U.S. stuns Europe in Ryder Cup

Emotions run high as unprecedented rally produces 14 1/2-13 1/2 win

4-point deficit overcome

Down 4 holes, Leonard halves on 50-foot putt

September 27, 1999|By Don Markus | Don Markus,SUN STAFF

BROOKLINE, Mass. -- Everywhere you looked yesterday at The Country Club, there was a collective defiance among the members of the U.S. team in the 33rd Ryder Cup. From jut-jawed Hal Sutton's pumping fist as he walked down the first fairway to Payne Stewart's blazing blue eyes as he walked up to the 18th green more than five hours later, the Americans never blinked.

Certainly, Justin Leonard didn't.

Faced with a four-hole deficit after 10 holes of his singles match with reigning Masters champion Jose Maria Olazabal of Spain, Leonard made one long putt after another.

The final one, a 50-foot birdie up a ridge on the 17th green, clinched what turned out to be the last half-point in his team's 14 1/2-13 1/2 victory that proved dramatic in its outcome and historic in the Americans' huge comeback.

By winning their first six matches and seven of their first eight, all but one of them decisively, the Americans completed the biggest final-day comeback in the event's 72-year history.

No team had ever overturned more than a two-point deficit going into the singles competition. The U.S. team had trailed by four points, 10-6, meaning that the European team had to win only four matches to clinch a tie and take home the trophy for a record third straight time.

"We had to see something forceful the first four or five matches to go out in a good fashion to breed a chain reaction for the rest of the team," said U.S. captain Ben Crenshaw. "We had to get support in the air from the people here. And it happened like a dream. It was like a force was pulling us together."

Crenshaw thought it might have been a higher force from the golfing gods, one in particular. Given the setting, he figured that the legendary Francis Ouimet might have had something to do with it.

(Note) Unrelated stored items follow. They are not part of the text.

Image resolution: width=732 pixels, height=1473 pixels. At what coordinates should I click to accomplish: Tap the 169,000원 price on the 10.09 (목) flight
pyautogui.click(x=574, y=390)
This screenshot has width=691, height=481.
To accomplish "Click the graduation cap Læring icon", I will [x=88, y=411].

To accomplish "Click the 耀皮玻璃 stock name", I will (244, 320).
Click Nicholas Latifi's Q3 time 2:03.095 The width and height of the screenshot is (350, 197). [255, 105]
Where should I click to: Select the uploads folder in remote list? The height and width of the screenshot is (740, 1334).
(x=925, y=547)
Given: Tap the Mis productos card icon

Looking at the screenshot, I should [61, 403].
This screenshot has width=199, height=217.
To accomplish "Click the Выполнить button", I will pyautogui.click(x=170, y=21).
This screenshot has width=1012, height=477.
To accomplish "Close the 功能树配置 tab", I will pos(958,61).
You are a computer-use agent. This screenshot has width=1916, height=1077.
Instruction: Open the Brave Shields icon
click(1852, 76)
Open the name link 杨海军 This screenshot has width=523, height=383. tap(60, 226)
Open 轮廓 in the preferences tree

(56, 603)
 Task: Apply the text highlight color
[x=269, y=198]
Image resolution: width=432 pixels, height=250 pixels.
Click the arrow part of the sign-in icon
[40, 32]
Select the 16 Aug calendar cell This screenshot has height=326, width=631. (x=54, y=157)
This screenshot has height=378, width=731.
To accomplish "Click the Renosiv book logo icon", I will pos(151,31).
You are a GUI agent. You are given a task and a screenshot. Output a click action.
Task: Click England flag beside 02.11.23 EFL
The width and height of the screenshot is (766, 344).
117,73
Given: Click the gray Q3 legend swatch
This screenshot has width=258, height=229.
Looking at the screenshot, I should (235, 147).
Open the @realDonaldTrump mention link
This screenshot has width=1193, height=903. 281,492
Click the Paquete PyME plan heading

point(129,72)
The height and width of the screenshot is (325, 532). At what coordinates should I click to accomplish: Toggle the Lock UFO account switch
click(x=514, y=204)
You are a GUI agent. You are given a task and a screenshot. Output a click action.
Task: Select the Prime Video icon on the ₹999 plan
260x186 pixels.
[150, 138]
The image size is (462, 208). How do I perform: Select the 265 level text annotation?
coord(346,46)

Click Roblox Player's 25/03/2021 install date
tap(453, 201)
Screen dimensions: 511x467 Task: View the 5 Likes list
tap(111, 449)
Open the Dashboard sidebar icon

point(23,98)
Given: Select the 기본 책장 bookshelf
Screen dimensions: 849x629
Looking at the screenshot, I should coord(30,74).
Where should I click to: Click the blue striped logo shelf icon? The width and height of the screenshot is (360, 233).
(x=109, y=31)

It was here 86 years ago that Ouimet, a 20-year-old amateur and former caddie whose family's house still stands across the street from the club, beat Englishmen Harry Vardon and Ted Ray in a playoff to win the U.S. Open.

"The Country Club has always been good to Americans," Crenshaw said of a club that also hosted the 1988 Open, when Curtis Strange beat Nick Faldo.

"We all know about Francis Ouimet. That's a little bit spooky. The 17th hole is where Francis Ouimet made two 20-foot putts, the first to get into a playoff and the second to win. If you don't believe in fate. I could feel it last night, but I couldn't describe it. Darned if we didn't pull it off."

The putt by Leonard set off a wild celebration among some of the American players, as well as their caddies and wives, who rushed the green.

Tom Lehman lifted Leonard in the air, much to the disgust as well as distraction of Olazabal, who still had to putt. Leonard helped clear the green, if not the air, and the celebration continued when Olazabal's 25-footer narrowly missed. Crenshaw kissed the green three times.

The image of the U.S. players going onto the green left more of a sour taste with the Europeans than the defeat itself.

"If you have seen it on TV, or just watched it, I think that kind of behavior is not the one anybody expects, especially when you're playing a match and you know that the whole match is going to go down [to that putt]," said Olazabal, who would birdie the par-4 18th to halve the match.

"I think it was very sad to see. I think we all want to congratulate the American team. We are not trying to find any excuse. Next time I think it will be to the benefit of the game of golf if we manage to behave just a little better, every one of us."

Said European captain Mark James: "I don't think Ben was responsible for that behavior, so I wouldn't expect an apology from Ben."

Crenshaw, who has carved a reputation as a firm believer in the game's traditions, was clearly embarrassed by the outburst.

"It really was not something that we need to be proud of and we've apologized," he said. "And for that, we're truly sorry."

If anything, the decision by James to keep three of his seven Ryder Cup rookies out of the competition until yesterday had more of an effect on the outcome. Not only did all three lose rather convincingly, but some of his players who had performed magically over the first two days and four matches seemed to tire.

"The [U.S.] momentum was definitely building," said Jesper Parnevik of Sweden, who lost six of the first eight holes in a 5-and-4 defeat by David Duval.

Said Duval, who as a result of his fast start and the roaring fans became more animated than usual: "It made a big difference. When I got to the 11th hole, everybody was at least three up."

It was there that Hal Sutton later found Leonard, who was trailing Olazabal by four holes.

"I went up to Justin on the 11th tee and told him, `You can do it. I've seen it,' "` said Sutton, who had dispatched Darren Clarke of Northen Ireland, 4-and-2.